I am a part of what you might call the Forever Renter class. This is a cohort of people in their mid-20s to late-30s who are either unwilling or unable to buy a home under current market conditions. Unfortunately, those conditions aren’t moving in the right direction either. As Redfin recently reported, “The median U.S. home-sale price hit a record $383,725 during the four weeks ending April 21, up 5.2% from a year earlier.”

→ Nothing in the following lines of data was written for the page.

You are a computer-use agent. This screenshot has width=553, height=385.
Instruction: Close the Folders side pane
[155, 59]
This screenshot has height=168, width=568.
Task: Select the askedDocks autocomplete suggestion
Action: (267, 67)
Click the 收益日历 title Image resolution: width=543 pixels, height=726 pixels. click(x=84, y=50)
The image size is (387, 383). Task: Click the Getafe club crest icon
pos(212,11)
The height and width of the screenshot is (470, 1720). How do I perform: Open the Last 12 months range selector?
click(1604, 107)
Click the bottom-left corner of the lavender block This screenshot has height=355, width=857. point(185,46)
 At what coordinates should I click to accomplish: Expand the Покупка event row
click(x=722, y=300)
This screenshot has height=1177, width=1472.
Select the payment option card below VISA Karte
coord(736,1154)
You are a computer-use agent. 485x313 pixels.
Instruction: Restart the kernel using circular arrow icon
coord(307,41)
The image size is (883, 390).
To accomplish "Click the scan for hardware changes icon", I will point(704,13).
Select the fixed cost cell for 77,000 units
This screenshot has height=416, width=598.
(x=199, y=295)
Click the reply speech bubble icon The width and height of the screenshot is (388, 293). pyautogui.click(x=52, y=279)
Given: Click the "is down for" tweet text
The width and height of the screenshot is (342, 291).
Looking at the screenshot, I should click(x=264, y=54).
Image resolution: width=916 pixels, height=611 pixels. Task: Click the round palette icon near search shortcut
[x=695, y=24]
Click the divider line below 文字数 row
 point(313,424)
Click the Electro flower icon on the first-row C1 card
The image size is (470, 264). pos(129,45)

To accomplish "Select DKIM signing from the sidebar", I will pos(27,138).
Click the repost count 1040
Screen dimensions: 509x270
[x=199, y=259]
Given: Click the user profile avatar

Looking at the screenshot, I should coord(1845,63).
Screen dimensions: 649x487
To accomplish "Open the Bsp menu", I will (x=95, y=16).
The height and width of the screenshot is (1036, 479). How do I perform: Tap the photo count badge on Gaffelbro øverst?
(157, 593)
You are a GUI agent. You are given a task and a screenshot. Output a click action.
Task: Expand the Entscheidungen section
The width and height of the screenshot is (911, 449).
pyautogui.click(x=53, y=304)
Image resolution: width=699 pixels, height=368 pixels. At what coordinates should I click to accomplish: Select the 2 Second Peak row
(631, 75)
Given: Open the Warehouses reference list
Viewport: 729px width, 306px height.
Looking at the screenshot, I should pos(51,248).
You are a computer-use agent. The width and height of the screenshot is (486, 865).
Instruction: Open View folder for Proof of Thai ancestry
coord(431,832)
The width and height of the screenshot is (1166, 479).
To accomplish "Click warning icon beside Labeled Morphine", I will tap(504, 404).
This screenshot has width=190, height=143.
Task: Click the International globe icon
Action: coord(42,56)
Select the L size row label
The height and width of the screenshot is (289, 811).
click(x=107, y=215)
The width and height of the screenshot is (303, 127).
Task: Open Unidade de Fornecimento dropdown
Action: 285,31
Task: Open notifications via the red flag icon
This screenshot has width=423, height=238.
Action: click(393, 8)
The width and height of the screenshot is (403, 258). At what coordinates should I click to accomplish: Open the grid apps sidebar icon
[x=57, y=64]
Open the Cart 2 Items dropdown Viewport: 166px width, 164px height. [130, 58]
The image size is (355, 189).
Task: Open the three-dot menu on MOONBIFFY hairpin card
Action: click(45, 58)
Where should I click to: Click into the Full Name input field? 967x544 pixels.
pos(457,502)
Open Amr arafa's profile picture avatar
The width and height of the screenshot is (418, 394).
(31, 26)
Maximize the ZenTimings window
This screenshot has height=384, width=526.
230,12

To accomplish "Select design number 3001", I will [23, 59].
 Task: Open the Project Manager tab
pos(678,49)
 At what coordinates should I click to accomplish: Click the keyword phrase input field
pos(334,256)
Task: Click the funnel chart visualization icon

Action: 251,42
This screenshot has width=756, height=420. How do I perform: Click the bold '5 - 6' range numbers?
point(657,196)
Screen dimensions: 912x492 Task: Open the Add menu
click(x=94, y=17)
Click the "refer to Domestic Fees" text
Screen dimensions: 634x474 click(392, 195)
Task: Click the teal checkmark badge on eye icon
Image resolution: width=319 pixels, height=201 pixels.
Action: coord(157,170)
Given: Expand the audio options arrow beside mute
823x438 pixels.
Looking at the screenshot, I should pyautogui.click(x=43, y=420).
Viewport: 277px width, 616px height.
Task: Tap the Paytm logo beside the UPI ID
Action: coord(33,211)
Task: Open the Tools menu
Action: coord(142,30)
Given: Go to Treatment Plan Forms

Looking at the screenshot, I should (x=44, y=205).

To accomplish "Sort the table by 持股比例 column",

But it’s not just the median U.S. home that is setting records. Homes in many high cost of living areas are near their highs as well. Last month Zillow reported that there are now a record 550 “Million-Dollar” cities in the United States. These are cities where the typical home price is greater than $1 million. While nearly half of these Million-Dollar cities are in California, the New York metropolitan area has the most with 106:

But rising home prices are just one factor impacting affordability. High interest rates are another.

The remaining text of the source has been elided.